[Request]: Arrange the lines starting at the one that contains "Viewport: 800px width, 599px" and ending at the one that contains "Click the Accounts" as a Markdown table with the columns Row and Line Text, omitting any blank lines.

[Data for this task]:
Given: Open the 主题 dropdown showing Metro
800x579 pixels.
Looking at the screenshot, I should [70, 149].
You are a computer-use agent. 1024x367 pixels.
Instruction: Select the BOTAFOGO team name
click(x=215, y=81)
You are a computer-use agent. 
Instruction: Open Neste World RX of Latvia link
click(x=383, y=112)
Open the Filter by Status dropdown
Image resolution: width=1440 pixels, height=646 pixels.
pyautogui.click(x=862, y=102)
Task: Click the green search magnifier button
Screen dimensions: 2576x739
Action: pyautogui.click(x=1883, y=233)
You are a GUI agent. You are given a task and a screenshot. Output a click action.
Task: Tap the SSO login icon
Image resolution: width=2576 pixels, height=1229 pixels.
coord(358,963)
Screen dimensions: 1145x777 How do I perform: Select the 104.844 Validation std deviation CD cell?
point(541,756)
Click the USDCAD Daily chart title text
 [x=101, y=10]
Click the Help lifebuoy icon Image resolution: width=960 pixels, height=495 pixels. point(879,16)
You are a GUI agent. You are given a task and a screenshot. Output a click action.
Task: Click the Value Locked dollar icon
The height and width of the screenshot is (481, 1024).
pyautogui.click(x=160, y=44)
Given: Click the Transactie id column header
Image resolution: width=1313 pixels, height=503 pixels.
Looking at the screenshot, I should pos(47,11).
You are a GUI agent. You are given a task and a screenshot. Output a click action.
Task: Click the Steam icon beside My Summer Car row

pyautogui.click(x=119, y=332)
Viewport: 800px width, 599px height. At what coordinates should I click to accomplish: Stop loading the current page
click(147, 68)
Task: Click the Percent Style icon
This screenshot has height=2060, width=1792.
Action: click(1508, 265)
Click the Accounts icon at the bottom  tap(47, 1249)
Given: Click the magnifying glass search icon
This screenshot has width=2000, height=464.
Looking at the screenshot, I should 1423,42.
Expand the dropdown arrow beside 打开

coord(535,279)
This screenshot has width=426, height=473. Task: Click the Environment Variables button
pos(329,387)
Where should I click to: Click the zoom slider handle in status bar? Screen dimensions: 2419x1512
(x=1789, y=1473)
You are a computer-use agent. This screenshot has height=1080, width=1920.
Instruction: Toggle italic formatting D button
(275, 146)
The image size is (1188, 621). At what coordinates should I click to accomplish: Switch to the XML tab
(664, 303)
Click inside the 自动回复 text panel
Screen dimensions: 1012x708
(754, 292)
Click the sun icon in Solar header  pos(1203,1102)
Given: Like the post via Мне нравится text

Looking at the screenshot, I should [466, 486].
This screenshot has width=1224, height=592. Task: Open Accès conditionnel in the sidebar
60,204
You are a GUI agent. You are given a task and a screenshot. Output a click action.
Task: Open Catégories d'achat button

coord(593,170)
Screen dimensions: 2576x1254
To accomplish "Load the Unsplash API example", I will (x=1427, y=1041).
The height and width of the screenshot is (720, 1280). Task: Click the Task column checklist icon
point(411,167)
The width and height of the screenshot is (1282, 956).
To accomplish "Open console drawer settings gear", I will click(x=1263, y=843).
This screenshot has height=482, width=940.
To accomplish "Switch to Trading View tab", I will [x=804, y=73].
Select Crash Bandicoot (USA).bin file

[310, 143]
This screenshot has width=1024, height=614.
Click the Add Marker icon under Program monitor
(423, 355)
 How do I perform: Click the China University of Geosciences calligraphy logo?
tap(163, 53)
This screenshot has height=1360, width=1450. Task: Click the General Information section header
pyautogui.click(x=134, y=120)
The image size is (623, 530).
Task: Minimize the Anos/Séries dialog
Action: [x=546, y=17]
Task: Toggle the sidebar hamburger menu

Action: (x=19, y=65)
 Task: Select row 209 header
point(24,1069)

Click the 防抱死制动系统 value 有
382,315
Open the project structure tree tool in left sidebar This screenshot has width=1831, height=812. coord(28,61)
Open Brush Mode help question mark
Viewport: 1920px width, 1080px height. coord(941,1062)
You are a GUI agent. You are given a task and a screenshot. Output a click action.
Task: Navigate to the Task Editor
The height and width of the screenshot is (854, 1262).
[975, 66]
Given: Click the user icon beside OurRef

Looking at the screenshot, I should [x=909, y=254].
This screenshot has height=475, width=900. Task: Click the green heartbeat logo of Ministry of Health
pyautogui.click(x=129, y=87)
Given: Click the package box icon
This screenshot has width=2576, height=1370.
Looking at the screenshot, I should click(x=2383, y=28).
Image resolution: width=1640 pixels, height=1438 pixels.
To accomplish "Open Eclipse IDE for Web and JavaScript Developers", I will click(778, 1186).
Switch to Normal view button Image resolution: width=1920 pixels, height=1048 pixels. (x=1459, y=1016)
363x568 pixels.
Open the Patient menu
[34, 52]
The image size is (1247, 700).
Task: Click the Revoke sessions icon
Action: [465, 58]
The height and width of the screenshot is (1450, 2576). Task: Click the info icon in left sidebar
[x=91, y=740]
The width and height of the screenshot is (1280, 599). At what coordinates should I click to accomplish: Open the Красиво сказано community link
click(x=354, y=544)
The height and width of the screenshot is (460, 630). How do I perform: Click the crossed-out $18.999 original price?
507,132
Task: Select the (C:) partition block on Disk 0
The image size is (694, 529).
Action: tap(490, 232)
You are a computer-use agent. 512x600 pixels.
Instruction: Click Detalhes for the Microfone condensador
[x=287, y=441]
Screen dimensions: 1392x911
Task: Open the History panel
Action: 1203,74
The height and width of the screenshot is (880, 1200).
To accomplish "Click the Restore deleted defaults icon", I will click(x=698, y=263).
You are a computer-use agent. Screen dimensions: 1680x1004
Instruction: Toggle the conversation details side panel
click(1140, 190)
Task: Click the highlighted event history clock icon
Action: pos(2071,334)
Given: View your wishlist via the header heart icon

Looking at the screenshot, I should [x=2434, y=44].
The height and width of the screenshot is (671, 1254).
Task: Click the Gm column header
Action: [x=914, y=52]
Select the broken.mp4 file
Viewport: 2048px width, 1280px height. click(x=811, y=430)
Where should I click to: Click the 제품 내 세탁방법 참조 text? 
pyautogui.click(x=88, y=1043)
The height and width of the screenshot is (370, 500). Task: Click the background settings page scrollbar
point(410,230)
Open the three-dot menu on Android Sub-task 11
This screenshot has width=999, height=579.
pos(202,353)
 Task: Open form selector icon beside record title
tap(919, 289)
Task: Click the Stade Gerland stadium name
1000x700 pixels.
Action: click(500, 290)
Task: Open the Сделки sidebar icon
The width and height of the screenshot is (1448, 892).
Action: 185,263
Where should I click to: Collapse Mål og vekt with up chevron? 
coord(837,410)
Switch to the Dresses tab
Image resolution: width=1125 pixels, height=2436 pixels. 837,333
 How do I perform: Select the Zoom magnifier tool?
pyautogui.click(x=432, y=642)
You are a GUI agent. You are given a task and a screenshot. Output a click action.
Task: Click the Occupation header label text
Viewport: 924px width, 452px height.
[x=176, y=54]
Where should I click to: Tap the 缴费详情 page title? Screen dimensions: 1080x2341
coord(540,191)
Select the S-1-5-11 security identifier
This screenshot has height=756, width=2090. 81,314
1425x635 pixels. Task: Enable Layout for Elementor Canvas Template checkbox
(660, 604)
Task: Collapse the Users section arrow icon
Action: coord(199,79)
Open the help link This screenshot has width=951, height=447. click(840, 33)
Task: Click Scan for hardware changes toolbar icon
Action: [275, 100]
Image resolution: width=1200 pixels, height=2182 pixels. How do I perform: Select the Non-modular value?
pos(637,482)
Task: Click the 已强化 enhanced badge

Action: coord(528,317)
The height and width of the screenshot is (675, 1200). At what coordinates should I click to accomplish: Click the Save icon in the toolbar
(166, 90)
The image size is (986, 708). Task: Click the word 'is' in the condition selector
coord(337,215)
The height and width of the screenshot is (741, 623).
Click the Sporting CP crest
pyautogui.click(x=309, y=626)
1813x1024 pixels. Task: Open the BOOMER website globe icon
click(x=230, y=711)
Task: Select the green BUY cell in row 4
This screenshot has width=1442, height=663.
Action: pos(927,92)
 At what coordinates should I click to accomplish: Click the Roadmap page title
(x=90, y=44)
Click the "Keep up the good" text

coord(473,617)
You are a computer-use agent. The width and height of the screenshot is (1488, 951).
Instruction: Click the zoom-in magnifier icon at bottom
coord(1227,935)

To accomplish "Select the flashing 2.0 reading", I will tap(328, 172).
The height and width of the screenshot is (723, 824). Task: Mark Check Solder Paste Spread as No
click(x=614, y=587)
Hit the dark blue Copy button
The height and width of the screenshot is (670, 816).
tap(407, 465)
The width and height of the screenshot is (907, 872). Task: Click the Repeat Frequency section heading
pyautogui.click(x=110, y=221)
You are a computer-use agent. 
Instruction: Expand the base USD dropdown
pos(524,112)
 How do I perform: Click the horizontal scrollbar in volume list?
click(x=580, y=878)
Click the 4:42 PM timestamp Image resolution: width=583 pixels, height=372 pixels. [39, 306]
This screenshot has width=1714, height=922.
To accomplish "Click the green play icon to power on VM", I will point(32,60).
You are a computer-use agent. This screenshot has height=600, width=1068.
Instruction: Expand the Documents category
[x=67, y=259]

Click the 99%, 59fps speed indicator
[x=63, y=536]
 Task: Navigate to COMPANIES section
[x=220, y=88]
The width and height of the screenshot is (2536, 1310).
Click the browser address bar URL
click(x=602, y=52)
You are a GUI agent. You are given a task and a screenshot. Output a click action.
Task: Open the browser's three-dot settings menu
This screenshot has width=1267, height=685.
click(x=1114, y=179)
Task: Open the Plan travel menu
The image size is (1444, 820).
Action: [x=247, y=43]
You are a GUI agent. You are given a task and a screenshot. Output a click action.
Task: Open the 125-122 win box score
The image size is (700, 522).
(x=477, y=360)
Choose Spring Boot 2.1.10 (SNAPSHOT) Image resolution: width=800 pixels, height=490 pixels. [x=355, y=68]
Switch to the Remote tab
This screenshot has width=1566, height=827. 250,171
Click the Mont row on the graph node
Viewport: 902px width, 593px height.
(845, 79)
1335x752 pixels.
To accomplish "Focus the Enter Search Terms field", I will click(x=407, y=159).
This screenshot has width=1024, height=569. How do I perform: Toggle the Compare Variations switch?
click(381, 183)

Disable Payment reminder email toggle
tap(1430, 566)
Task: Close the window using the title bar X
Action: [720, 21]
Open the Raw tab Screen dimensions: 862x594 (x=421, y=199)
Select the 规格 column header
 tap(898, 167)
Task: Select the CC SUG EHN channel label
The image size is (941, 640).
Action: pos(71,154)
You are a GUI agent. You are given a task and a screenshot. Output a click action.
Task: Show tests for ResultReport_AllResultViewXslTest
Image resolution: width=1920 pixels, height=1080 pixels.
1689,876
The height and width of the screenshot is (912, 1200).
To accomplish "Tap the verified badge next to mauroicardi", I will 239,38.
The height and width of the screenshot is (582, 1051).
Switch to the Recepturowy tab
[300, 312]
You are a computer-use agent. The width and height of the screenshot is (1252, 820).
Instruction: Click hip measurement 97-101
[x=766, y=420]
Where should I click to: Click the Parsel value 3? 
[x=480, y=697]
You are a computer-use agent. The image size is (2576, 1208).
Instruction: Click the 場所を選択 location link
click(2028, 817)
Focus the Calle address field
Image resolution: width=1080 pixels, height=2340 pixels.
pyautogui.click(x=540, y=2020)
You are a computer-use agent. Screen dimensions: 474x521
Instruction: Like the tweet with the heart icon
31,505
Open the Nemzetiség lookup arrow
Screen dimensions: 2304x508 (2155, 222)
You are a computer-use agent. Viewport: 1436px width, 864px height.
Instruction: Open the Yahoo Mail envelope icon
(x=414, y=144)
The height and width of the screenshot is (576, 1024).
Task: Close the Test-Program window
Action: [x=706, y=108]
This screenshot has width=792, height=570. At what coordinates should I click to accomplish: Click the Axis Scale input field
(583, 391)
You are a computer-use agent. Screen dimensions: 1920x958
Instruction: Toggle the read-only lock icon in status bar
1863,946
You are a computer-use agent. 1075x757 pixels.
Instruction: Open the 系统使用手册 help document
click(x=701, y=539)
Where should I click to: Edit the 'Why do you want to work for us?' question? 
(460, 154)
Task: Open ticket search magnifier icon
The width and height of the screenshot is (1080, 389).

[Answer to this task]:
| Row | Line Text |
|---|---|
| 1 | Viewport: 800px width, 599px height. At what coordinates should I click to accomplish: Stop loading the current page |
| 2 | click(147, 68) |
| 3 | Task: Click the Percent Style icon |
| 4 | This screenshot has height=2060, width=1792. |
| 5 | Action: click(1508, 265) |
| 6 | Click the Accounts icon at the bottom  tap(47, 1249) |